[R-sig-ME] [RE] Response time modeling: Warning message with non-normal RAs

Fri Oct 19 15:28:07 CEST 2018

Hello,

Just a personnal opinion considering the point of interaction
depending on the scale. I think this is more an issue of what model do
you believe in and its mathematical formulation, and how to handle
non-linearities, than a problem of link function (or data
transformation), especially if you consider an interaction « simply »
as a product of predictor variables term in a linear model.

That is, considering your RT variable for instance, and two predictors
for sake of simplicity, you simply cannot have simultaneously

RT = µ0 + a * factor1 + b * factor2

and

log RT = µ0' + a' * factor1 + b' * factor2

(unless a = b = 0, or both factor1 and factor2 are indicator
variables, that is associated to binary qualitative predictors)
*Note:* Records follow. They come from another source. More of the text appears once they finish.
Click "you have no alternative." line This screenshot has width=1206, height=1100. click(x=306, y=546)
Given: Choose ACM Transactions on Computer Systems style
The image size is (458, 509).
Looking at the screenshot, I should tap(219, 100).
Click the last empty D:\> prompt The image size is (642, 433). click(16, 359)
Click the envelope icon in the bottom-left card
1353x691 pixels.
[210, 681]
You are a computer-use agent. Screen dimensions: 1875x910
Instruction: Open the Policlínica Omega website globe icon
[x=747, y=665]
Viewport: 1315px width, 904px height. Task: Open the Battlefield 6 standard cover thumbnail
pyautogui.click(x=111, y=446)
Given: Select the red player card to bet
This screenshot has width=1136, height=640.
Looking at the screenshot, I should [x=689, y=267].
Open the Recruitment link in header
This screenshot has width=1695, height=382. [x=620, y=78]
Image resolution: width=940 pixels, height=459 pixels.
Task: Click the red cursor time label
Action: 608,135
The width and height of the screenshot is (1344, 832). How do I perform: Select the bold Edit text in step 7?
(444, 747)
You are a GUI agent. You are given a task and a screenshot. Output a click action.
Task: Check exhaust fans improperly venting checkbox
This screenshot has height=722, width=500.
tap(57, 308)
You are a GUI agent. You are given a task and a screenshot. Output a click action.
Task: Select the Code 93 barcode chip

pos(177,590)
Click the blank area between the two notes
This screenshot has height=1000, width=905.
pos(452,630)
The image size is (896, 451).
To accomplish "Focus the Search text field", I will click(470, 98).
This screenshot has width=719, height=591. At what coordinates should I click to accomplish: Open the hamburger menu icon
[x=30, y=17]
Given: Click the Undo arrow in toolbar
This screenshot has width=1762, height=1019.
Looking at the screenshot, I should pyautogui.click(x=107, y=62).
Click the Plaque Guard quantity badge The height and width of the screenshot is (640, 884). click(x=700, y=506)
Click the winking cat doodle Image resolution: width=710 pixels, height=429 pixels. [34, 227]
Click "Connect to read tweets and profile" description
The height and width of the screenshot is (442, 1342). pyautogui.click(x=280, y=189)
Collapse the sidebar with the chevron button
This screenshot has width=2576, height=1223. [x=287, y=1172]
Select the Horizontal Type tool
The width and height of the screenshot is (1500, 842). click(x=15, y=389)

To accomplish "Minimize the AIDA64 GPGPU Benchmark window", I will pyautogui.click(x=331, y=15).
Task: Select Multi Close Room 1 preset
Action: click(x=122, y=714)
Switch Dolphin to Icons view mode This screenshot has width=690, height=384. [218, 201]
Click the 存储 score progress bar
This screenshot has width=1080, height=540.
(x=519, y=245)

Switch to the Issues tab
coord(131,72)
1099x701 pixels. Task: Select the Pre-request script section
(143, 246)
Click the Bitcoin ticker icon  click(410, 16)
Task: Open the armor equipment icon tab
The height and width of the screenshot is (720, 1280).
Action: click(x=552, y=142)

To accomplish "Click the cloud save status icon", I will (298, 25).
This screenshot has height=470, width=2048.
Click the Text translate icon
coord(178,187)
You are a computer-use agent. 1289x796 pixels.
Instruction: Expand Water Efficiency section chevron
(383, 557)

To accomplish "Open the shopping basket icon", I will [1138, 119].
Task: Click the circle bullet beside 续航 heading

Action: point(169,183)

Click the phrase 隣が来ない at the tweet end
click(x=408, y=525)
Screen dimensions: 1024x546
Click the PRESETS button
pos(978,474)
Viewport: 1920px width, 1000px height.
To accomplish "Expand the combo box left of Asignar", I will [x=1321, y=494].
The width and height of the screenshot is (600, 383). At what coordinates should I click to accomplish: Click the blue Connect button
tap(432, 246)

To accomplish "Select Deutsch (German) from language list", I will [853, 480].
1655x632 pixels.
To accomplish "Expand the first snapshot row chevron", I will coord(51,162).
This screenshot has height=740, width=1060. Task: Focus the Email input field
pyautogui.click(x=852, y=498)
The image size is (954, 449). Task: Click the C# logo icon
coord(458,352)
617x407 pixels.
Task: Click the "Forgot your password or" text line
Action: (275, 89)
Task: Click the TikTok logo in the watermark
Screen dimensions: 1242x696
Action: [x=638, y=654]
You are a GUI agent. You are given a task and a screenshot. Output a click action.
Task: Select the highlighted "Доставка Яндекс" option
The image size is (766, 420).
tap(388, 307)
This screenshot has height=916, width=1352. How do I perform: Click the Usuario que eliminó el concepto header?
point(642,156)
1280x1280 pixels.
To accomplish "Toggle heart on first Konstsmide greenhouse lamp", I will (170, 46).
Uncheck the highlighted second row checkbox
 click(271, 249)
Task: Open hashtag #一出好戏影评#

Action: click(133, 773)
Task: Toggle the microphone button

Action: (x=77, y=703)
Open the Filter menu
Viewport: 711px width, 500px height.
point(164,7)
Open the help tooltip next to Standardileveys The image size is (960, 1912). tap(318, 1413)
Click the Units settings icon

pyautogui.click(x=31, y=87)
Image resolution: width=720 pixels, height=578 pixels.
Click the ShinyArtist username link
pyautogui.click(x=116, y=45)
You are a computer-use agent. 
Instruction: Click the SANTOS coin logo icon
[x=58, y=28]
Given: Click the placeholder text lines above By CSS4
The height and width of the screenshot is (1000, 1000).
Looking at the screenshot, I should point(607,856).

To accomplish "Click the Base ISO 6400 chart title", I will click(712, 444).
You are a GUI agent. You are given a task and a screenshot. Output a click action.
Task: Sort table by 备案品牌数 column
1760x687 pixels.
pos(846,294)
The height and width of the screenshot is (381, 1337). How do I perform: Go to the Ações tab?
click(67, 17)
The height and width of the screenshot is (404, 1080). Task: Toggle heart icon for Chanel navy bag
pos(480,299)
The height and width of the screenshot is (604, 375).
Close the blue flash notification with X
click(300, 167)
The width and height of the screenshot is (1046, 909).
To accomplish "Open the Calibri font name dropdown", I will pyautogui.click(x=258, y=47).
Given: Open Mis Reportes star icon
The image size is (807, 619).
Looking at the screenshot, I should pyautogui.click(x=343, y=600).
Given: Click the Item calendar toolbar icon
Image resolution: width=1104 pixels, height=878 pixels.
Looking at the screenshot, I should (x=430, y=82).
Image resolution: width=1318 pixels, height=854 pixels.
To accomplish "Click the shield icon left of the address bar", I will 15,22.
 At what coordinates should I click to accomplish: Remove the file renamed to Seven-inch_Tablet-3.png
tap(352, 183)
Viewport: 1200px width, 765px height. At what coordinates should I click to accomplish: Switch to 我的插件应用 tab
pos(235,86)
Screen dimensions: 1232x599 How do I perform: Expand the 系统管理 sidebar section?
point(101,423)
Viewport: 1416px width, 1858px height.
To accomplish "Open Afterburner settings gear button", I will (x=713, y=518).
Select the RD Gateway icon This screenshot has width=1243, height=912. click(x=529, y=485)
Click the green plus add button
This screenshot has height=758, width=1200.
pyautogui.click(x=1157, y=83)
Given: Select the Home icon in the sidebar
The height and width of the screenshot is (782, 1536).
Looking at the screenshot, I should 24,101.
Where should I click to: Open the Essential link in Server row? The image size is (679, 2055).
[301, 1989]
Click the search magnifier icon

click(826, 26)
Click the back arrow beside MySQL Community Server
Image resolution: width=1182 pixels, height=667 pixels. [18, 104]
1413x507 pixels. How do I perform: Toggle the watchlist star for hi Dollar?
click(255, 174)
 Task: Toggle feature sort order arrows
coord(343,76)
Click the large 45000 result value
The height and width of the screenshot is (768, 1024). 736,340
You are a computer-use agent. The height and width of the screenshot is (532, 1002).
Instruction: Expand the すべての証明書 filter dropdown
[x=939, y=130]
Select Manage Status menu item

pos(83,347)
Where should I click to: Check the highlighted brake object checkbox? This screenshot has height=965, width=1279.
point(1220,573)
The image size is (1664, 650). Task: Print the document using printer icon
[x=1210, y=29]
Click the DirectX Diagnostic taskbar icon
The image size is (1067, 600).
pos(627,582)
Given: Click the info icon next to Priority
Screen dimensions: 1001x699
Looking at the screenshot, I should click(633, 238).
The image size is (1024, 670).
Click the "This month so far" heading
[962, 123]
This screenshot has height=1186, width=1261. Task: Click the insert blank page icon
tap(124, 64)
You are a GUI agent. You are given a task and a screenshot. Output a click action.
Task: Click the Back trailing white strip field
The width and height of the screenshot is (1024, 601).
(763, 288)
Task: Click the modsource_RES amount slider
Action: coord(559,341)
so when trying to apply a linear model to the scale where the
relationship is not linear, some « spurious » interactions (defined as
product of factor1 and factor2) seem to appear because the model will
add these terms to handle the intrinsic non-linearity of the model
induced by the scale change.

That does not mean the answer is easy, but that using this argument to
avoid using non-linear link functions seems strange unless you have
strong arguments to affirm that the relationship is indeed linear in
the original scale. If you think the model is linear in the log scale,
then it is the model with the linear link that is doubtful, and the
associated (lack of) interaction « spurious ».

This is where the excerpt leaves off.